_WORK TO COMPLETE_
Each and every line below goes into your answer unchanged, but leave out the images.
──────── LISTED RECORDS
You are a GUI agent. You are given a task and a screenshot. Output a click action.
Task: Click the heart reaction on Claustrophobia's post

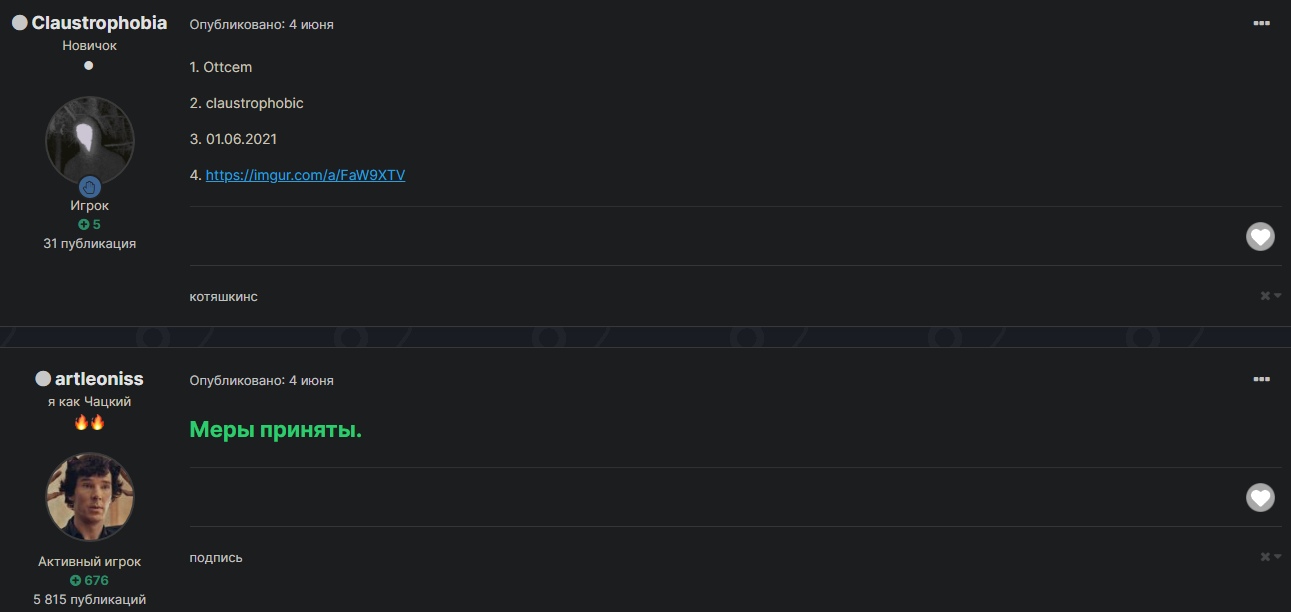click(x=1260, y=237)
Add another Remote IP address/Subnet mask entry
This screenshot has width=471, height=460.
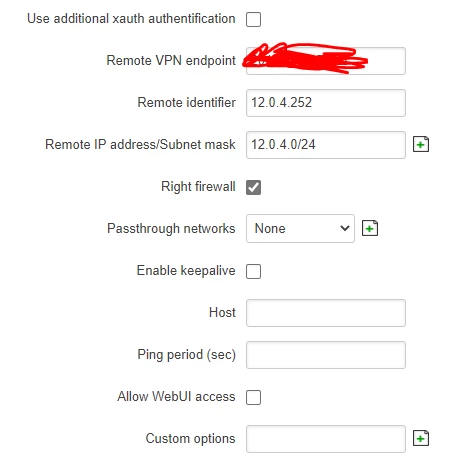click(421, 144)
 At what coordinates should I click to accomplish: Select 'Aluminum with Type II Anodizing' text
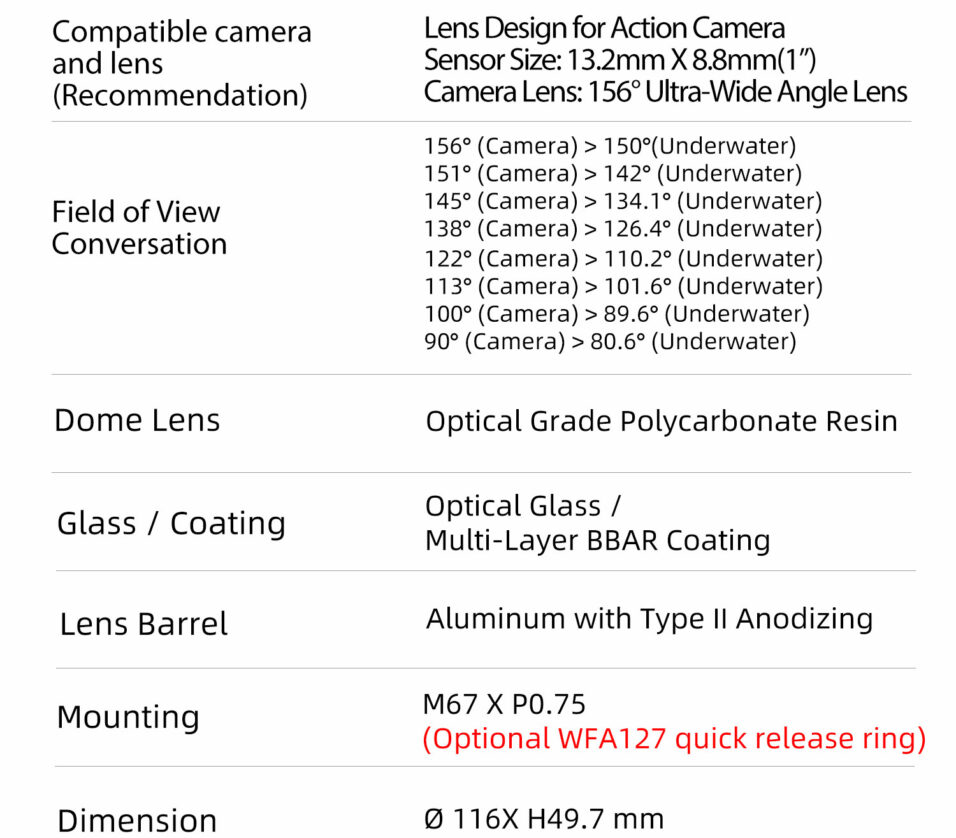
────────────────
_ANSWER TO THE PROBLEM_
You are a GUI agent. You are given a task and a screenshot. Output a click action.
Task: Click the heart reaction on Claustrophobia's post

click(x=1260, y=237)
Add another Remote IP address/Subnet mask entry
This screenshot has width=471, height=460.
click(421, 144)
 At what coordinates should I click to accomplish: Select 'Aluminum with Type II Anodizing' text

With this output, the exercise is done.